- **TASK REQUIREMENTS**:
Rewrite the part of the records that opens with the line containing "Select the data point above 2019-08-24" and closes with the line containing "Action: 1175,81" as a numbered list, both of those lines included and blank lines left out.
________________________
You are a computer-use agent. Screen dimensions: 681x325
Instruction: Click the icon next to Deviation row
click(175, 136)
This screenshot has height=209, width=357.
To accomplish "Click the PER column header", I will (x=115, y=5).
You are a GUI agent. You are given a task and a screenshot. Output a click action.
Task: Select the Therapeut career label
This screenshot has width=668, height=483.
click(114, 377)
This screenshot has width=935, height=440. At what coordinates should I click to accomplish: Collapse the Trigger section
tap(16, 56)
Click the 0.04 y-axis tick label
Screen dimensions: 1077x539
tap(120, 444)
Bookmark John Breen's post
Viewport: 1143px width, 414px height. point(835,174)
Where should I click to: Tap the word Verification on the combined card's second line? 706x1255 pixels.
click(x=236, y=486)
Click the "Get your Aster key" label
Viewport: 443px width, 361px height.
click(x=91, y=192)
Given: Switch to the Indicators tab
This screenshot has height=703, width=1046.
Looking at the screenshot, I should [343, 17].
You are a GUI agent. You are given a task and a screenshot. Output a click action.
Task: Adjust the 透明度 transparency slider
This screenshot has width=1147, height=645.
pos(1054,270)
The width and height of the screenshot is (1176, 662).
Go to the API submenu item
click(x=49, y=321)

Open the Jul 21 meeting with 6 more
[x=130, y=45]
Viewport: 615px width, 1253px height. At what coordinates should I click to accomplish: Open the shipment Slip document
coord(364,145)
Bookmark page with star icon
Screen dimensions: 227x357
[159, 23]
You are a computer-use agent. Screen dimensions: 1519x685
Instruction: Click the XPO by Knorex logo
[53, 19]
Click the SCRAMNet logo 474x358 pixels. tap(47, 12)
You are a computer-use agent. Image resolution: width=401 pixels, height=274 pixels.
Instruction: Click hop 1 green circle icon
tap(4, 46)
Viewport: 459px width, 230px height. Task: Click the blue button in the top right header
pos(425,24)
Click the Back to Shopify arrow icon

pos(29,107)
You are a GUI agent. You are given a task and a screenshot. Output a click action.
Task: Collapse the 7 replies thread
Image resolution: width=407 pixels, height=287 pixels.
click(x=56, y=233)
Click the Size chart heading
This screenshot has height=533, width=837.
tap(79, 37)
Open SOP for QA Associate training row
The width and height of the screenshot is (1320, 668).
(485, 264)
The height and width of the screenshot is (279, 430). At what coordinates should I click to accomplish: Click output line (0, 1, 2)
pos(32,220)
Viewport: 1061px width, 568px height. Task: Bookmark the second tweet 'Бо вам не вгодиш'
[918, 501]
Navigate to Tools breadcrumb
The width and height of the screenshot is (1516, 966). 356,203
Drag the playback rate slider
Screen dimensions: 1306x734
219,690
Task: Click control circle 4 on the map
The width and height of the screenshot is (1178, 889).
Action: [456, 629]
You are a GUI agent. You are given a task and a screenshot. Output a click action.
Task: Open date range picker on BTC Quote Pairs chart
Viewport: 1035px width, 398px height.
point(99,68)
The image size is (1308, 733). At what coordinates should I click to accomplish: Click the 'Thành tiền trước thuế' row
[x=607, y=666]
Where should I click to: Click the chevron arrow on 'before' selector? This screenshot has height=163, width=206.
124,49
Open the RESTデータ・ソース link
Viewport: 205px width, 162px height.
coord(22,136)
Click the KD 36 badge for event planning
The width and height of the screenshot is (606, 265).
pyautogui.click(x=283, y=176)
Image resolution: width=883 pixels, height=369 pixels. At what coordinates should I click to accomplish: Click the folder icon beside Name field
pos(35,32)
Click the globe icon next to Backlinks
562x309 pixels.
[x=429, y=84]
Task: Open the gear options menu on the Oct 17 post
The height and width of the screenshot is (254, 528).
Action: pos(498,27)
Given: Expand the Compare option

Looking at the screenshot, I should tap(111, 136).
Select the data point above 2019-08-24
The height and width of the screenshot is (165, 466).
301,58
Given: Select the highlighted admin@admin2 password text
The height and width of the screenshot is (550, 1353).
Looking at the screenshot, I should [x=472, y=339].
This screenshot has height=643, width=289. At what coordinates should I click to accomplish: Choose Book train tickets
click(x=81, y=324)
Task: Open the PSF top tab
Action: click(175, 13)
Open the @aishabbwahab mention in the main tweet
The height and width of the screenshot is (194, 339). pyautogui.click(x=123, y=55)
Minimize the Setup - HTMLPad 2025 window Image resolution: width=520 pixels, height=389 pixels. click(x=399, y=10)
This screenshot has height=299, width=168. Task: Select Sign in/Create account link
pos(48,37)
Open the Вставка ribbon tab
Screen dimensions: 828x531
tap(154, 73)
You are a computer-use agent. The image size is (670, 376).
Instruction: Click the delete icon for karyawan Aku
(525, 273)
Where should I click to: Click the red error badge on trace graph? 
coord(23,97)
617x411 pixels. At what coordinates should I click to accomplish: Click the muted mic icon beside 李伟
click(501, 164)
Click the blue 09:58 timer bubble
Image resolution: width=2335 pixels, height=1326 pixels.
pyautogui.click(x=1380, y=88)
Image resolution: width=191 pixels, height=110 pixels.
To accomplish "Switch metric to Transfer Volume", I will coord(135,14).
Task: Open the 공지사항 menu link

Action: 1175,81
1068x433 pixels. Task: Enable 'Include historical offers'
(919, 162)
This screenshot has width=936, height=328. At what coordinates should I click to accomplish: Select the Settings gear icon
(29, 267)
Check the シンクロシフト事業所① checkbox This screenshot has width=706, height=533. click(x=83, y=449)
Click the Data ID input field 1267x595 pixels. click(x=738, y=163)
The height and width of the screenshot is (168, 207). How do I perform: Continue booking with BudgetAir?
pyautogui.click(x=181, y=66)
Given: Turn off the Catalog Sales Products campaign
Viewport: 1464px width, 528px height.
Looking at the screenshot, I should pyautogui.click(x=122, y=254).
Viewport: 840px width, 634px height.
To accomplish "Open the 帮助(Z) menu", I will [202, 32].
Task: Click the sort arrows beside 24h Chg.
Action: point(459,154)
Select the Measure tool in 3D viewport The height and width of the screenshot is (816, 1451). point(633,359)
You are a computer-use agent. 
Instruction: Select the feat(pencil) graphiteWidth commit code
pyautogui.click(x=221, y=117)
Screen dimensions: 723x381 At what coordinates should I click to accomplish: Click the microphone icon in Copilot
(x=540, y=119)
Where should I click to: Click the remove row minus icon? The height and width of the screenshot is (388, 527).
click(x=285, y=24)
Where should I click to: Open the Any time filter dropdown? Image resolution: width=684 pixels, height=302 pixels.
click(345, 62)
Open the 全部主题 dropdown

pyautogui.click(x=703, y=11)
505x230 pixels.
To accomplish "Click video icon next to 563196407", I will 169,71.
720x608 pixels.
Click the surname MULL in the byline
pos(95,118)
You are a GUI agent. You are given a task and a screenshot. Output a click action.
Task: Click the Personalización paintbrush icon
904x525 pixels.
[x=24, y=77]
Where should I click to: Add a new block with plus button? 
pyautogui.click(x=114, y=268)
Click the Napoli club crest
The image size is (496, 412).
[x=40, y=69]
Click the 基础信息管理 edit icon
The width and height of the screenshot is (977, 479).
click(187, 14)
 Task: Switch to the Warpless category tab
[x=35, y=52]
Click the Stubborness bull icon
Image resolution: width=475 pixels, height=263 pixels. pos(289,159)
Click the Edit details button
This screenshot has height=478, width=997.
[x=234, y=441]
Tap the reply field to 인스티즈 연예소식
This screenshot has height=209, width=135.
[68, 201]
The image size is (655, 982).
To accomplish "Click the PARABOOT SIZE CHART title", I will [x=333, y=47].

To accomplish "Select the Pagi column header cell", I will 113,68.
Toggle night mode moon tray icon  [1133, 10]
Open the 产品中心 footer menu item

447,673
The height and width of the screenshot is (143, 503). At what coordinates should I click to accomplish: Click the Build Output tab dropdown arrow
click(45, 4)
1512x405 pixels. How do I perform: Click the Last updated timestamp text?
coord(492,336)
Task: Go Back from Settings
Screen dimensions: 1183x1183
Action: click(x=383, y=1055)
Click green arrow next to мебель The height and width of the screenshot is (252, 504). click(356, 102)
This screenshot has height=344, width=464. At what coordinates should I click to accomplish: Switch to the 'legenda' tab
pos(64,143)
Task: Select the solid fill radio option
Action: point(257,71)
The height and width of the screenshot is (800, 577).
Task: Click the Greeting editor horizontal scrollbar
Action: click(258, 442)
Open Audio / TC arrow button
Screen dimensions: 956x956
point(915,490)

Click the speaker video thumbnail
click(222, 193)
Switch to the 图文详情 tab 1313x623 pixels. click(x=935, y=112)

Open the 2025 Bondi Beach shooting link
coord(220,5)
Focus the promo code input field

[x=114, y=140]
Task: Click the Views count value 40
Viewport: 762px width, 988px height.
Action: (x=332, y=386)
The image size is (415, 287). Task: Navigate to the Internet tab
________________________
- **EXERCISE ANSWER**:
1. Select the data point above 2019-08-24
2. The height and width of the screenshot is (165, 466).
3. 301,58
4. Given: Select the highlighted admin@admin2 password text
5. The height and width of the screenshot is (550, 1353).
6. Looking at the screenshot, I should [x=472, y=339].
7. This screenshot has height=643, width=289. At what coordinates should I click to accomplish: Choose Book train tickets
8. click(x=81, y=324)
9. Task: Open the PSF top tab
10. Action: click(175, 13)
11. Open the @aishabbwahab mention in the main tweet
12. The height and width of the screenshot is (194, 339). pyautogui.click(x=123, y=55)
13. Minimize the Setup - HTMLPad 2025 window Image resolution: width=520 pixels, height=389 pixels. click(x=399, y=10)
14. This screenshot has height=299, width=168. Task: Select Sign in/Create account link
15. pos(48,37)
16. Open the Вставка ribbon tab
17. Screen dimensions: 828x531
18. tap(154, 73)
19. You are a computer-use agent. The image size is (670, 376).
20. Instruction: Click the delete icon for karyawan Aku
21. (525, 273)
22. Where should I click to: Click the red error badge on trace graph? 
23. coord(23,97)
24. 617x411 pixels. At what coordinates should I click to accomplish: Click the muted mic icon beside 李伟
25. click(501, 164)
26. Click the blue 09:58 timer bubble
27. Image resolution: width=2335 pixels, height=1326 pixels.
28. pyautogui.click(x=1380, y=88)
29. Image resolution: width=191 pixels, height=110 pixels.
30. To accomplish "Switch metric to Transfer Volume", I will coord(135,14).
31. Task: Open the 공지사항 menu link
32. Action: 1175,81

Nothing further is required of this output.